---------- MATERIAL PROVIDED ----------

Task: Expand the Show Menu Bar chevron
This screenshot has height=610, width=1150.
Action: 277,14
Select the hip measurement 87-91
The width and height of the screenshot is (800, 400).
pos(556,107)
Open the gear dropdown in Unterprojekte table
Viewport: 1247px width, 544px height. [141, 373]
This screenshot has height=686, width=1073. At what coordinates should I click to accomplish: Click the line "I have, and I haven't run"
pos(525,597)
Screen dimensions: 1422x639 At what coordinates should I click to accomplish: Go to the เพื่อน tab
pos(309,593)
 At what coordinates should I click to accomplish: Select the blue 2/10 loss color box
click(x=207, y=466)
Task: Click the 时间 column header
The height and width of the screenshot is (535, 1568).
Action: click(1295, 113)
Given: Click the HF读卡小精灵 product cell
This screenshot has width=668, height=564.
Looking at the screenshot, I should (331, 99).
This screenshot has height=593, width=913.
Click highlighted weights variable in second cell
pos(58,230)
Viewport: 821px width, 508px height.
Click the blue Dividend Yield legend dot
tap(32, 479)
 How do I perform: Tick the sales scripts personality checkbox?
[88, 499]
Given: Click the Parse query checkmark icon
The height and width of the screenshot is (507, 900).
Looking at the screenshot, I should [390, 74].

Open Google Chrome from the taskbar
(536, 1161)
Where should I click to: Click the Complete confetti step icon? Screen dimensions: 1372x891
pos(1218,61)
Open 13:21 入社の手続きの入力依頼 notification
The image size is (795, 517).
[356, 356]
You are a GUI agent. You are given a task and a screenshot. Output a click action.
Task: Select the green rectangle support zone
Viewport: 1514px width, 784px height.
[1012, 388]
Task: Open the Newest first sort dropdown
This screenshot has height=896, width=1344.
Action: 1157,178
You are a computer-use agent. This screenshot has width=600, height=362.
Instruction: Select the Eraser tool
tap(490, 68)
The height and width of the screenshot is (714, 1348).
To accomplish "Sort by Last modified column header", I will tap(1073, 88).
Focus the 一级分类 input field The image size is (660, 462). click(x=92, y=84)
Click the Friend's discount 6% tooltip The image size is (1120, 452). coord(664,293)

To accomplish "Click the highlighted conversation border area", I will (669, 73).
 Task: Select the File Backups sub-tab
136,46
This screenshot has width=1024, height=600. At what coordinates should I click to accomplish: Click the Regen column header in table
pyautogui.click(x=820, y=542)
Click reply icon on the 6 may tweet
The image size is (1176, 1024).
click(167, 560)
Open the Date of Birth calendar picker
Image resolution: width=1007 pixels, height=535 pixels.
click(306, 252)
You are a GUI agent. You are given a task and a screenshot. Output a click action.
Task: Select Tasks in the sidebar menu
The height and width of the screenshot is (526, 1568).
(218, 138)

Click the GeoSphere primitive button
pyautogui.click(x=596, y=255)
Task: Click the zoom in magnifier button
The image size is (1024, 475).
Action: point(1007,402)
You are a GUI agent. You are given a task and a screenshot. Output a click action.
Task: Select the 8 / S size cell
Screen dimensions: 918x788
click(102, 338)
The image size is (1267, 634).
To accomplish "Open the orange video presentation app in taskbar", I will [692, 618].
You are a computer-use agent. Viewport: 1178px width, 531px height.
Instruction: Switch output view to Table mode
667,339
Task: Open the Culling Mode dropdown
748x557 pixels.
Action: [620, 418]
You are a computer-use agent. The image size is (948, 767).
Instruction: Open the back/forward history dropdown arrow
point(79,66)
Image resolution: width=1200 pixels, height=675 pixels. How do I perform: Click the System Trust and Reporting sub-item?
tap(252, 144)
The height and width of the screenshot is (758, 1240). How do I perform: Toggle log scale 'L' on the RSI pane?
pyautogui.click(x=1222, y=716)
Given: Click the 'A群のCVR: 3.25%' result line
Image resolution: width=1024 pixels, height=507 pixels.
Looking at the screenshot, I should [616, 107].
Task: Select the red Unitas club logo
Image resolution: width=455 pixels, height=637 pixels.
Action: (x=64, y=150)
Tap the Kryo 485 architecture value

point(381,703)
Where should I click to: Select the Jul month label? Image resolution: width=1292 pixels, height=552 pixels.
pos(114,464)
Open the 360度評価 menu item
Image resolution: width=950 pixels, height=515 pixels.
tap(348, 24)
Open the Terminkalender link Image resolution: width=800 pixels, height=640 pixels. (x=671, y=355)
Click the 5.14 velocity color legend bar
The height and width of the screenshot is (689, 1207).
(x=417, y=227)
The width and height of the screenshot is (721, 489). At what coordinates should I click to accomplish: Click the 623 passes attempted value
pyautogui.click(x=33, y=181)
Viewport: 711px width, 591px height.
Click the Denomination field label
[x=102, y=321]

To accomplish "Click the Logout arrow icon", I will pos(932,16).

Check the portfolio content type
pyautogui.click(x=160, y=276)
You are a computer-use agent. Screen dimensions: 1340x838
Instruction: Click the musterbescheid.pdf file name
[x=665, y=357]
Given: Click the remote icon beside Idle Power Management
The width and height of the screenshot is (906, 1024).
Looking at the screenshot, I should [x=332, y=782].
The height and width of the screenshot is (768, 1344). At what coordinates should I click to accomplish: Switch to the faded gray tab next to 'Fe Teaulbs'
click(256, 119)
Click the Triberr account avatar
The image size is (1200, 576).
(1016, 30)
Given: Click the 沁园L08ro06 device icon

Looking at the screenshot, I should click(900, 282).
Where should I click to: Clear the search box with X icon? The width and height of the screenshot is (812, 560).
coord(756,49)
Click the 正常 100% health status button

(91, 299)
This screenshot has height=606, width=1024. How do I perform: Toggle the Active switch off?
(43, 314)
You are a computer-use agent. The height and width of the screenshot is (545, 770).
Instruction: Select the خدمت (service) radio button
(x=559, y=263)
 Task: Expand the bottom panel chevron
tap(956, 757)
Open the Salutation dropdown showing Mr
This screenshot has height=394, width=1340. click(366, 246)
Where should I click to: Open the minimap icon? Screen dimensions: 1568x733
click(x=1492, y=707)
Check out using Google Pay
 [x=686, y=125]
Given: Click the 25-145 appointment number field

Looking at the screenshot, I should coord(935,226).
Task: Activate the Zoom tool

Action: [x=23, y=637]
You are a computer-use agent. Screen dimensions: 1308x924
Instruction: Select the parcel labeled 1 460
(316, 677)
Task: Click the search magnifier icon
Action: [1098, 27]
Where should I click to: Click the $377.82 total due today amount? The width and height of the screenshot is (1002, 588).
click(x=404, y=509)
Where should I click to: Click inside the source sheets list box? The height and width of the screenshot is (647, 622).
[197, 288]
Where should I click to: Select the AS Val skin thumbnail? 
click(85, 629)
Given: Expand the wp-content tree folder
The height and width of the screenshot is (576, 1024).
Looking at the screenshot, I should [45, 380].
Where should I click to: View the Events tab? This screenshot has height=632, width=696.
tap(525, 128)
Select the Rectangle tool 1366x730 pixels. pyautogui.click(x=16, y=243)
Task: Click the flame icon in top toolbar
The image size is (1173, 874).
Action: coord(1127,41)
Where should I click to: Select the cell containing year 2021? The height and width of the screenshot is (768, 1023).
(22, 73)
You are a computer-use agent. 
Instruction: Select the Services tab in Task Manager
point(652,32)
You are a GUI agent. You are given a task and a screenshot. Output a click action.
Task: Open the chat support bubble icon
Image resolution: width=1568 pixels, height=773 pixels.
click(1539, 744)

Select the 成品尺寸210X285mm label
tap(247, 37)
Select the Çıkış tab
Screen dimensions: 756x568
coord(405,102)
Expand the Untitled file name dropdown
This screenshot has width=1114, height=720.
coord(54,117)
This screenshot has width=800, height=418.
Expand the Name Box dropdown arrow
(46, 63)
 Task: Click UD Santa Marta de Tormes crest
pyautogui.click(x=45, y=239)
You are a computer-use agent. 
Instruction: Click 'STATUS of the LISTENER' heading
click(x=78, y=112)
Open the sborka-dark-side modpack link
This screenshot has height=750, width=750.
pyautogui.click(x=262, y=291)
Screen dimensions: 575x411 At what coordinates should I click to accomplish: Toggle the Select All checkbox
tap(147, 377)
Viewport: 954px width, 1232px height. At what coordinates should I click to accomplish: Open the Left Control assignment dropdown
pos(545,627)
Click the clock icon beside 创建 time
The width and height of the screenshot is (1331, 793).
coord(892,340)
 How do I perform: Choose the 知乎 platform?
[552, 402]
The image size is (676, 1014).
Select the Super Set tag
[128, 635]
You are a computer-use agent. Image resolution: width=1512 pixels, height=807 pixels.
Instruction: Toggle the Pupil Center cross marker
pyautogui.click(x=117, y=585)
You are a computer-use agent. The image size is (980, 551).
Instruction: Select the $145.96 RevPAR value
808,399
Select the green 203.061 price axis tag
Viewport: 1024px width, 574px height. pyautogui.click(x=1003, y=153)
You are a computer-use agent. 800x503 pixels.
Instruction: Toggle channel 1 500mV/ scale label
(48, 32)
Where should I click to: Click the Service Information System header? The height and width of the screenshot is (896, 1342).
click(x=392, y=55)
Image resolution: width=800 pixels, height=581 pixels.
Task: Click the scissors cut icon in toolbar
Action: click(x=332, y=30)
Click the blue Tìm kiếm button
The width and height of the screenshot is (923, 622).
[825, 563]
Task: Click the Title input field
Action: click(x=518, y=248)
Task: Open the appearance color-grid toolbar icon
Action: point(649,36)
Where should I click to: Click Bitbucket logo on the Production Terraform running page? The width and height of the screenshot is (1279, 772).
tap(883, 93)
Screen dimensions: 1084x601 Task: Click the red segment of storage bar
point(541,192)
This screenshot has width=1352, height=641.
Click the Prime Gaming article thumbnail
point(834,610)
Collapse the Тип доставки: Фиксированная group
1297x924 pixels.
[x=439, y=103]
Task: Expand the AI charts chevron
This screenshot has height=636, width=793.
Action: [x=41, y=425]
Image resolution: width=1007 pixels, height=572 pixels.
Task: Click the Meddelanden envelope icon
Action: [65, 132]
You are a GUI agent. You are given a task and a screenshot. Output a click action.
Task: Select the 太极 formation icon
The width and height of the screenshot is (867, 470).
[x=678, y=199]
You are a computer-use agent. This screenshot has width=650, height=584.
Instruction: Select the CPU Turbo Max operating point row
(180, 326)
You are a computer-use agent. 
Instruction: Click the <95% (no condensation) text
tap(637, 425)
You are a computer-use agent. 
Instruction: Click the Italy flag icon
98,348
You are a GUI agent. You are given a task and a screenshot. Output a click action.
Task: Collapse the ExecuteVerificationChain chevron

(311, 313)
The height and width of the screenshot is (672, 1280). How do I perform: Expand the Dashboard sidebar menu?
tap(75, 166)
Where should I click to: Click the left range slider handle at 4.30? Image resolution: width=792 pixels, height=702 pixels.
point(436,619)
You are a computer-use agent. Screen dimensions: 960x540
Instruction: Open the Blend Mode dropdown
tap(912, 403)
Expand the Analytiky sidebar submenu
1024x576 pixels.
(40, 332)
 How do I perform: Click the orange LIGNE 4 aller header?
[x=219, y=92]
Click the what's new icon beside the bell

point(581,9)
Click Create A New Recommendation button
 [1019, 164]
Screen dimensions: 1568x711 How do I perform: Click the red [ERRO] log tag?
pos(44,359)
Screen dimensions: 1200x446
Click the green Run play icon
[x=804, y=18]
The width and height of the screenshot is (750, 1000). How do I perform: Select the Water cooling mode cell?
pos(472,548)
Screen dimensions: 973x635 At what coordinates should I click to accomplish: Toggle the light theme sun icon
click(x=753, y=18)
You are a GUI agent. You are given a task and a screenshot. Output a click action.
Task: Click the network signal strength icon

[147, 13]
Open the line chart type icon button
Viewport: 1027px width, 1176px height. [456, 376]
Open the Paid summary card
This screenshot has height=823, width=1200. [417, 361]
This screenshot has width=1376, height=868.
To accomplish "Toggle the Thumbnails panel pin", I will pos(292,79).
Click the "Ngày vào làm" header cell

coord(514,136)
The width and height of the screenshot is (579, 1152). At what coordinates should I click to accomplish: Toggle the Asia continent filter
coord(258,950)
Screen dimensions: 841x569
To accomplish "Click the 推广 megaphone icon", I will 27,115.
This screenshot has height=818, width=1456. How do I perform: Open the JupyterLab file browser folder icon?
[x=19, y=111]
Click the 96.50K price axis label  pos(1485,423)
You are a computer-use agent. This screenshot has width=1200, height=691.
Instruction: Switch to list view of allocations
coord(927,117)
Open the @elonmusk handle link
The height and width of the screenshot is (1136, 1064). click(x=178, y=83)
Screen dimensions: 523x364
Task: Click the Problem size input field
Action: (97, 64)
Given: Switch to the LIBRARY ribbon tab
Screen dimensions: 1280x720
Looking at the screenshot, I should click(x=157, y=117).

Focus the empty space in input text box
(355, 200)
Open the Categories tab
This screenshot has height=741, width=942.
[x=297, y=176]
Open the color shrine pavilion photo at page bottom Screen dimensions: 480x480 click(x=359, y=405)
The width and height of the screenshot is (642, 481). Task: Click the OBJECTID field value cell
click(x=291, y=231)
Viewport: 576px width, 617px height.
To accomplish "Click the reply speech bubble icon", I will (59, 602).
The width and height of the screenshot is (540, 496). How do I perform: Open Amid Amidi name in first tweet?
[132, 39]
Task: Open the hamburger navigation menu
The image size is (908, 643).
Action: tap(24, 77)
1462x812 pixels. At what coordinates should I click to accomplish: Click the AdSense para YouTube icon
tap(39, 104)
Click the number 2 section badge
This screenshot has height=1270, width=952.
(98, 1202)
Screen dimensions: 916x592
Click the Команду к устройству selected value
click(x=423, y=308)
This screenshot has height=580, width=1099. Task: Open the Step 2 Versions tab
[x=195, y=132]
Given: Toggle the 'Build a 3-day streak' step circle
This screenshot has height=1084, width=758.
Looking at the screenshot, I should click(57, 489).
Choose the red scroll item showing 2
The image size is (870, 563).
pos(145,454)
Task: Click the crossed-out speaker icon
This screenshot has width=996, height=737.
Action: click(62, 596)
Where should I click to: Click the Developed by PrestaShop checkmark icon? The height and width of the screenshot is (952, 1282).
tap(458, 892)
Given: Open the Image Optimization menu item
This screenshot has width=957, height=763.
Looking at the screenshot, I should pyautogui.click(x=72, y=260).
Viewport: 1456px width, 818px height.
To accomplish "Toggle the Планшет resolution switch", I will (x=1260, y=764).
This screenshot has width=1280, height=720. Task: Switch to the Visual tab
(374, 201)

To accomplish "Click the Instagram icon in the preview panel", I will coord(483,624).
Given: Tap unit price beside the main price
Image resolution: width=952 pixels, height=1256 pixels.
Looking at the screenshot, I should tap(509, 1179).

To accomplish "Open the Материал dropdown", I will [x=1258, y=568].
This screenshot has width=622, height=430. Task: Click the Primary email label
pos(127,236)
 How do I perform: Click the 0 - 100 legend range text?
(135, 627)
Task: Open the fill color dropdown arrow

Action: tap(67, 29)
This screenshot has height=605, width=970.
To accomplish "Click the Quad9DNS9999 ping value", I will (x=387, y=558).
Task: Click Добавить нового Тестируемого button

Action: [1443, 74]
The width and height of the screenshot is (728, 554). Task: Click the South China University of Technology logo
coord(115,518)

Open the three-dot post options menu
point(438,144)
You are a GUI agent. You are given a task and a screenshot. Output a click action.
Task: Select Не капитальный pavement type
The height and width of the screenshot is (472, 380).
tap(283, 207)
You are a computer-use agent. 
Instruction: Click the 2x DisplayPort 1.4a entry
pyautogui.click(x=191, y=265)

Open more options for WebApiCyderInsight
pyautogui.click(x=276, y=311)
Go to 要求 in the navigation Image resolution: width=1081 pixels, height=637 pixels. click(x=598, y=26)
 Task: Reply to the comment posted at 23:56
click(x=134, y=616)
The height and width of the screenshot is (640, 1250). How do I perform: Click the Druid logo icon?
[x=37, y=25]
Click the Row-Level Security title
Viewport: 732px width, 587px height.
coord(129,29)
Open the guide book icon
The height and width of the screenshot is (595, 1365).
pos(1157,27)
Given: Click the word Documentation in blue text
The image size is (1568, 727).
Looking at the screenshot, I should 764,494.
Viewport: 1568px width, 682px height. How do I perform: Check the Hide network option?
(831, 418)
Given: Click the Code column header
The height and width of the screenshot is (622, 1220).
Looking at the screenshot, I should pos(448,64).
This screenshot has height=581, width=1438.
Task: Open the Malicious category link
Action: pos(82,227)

----------

=== WHAT THE TASK REQUIRES ===
Only the lines from the beginning of the data above through the line containing "The height and width of the screenshot is (714, 1348)." should be repeated, exactly as they appear.

=== FINAL ANSWER ===
Task: Expand the Show Menu Bar chevron
This screenshot has height=610, width=1150.
Action: 277,14
Select the hip measurement 87-91
The width and height of the screenshot is (800, 400).
pos(556,107)
Open the gear dropdown in Unterprojekte table
Viewport: 1247px width, 544px height. [141, 373]
This screenshot has height=686, width=1073. At what coordinates should I click to accomplish: Click the line "I have, and I haven't run"
pos(525,597)
Screen dimensions: 1422x639 At what coordinates should I click to accomplish: Go to the เพื่อน tab
pos(309,593)
 At what coordinates should I click to accomplish: Select the blue 2/10 loss color box
click(x=207, y=466)
Task: Click the 时间 column header
The height and width of the screenshot is (535, 1568).
Action: click(1295, 113)
Given: Click the HF读卡小精灵 product cell
This screenshot has width=668, height=564.
Looking at the screenshot, I should (331, 99).
This screenshot has height=593, width=913.
Click highlighted weights variable in second cell
pos(58,230)
Viewport: 821px width, 508px height.
Click the blue Dividend Yield legend dot
tap(32, 479)
 How do I perform: Tick the sales scripts personality checkbox?
[88, 499]
Given: Click the Parse query checkmark icon
The height and width of the screenshot is (507, 900).
Looking at the screenshot, I should [390, 74].

Open Google Chrome from the taskbar
(536, 1161)
Where should I click to: Click the Complete confetti step icon? Screen dimensions: 1372x891
pos(1218,61)
Open 13:21 入社の手続きの入力依頼 notification
The image size is (795, 517).
[356, 356]
You are a GUI agent. You are given a task and a screenshot. Output a click action.
Task: Select the green rectangle support zone
Viewport: 1514px width, 784px height.
[1012, 388]
Task: Open the Newest first sort dropdown
This screenshot has height=896, width=1344.
Action: 1157,178
You are a computer-use agent. This screenshot has width=600, height=362.
Instruction: Select the Eraser tool
tap(490, 68)
The height and width of the screenshot is (714, 1348).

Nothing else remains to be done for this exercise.